=== Material for this exercise ===

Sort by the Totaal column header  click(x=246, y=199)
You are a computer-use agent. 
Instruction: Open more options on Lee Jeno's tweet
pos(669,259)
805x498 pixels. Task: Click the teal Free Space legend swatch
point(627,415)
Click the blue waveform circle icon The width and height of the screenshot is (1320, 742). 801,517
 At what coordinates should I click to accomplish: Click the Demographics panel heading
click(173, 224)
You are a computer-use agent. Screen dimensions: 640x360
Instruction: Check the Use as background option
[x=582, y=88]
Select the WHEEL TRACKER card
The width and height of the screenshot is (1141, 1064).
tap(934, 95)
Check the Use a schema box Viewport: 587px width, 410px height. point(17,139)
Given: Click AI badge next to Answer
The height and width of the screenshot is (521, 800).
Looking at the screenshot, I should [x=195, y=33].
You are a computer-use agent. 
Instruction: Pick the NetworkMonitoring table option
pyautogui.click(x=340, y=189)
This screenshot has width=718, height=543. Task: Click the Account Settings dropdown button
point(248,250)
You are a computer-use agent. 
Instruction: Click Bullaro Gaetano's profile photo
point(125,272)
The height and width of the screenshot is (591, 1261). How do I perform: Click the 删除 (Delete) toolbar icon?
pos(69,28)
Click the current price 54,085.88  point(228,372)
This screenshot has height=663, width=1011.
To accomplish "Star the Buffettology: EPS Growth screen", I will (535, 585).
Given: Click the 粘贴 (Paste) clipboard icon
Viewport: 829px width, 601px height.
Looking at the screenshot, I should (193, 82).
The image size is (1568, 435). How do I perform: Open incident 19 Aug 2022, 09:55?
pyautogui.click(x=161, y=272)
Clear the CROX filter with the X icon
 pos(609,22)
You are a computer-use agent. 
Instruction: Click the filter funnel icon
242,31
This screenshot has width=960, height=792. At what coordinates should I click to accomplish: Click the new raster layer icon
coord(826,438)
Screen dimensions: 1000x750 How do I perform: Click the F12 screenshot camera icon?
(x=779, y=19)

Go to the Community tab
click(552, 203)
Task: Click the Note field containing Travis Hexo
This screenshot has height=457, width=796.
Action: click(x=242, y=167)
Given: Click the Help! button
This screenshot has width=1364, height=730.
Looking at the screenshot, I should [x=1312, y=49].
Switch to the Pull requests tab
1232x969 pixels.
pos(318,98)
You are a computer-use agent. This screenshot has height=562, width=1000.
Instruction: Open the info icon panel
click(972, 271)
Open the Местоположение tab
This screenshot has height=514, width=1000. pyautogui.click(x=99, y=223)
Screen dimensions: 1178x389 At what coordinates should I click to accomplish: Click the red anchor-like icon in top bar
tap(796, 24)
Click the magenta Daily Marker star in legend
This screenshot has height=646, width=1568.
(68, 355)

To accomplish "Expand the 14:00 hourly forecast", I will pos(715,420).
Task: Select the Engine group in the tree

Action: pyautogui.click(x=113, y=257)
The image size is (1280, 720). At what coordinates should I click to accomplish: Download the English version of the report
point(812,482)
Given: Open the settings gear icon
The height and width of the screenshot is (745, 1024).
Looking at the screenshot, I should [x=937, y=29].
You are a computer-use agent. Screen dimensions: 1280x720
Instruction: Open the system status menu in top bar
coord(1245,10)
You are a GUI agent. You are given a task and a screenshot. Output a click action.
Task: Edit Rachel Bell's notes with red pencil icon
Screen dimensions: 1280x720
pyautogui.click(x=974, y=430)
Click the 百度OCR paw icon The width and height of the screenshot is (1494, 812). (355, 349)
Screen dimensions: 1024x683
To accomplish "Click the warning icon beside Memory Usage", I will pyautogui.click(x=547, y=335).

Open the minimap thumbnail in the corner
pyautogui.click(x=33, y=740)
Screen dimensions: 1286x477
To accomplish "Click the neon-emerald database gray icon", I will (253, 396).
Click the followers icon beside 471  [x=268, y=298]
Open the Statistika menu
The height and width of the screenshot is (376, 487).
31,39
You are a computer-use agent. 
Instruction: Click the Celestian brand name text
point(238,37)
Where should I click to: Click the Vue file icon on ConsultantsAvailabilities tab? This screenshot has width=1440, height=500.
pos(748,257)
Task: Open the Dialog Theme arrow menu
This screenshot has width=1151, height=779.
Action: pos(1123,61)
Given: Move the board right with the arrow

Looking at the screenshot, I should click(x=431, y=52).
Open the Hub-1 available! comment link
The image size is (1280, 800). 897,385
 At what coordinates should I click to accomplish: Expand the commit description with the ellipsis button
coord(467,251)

=== Your goal ===
What is needed here is how many lines of the entries contain "will"; give that number alone.

=== Solution to the exercise ===
4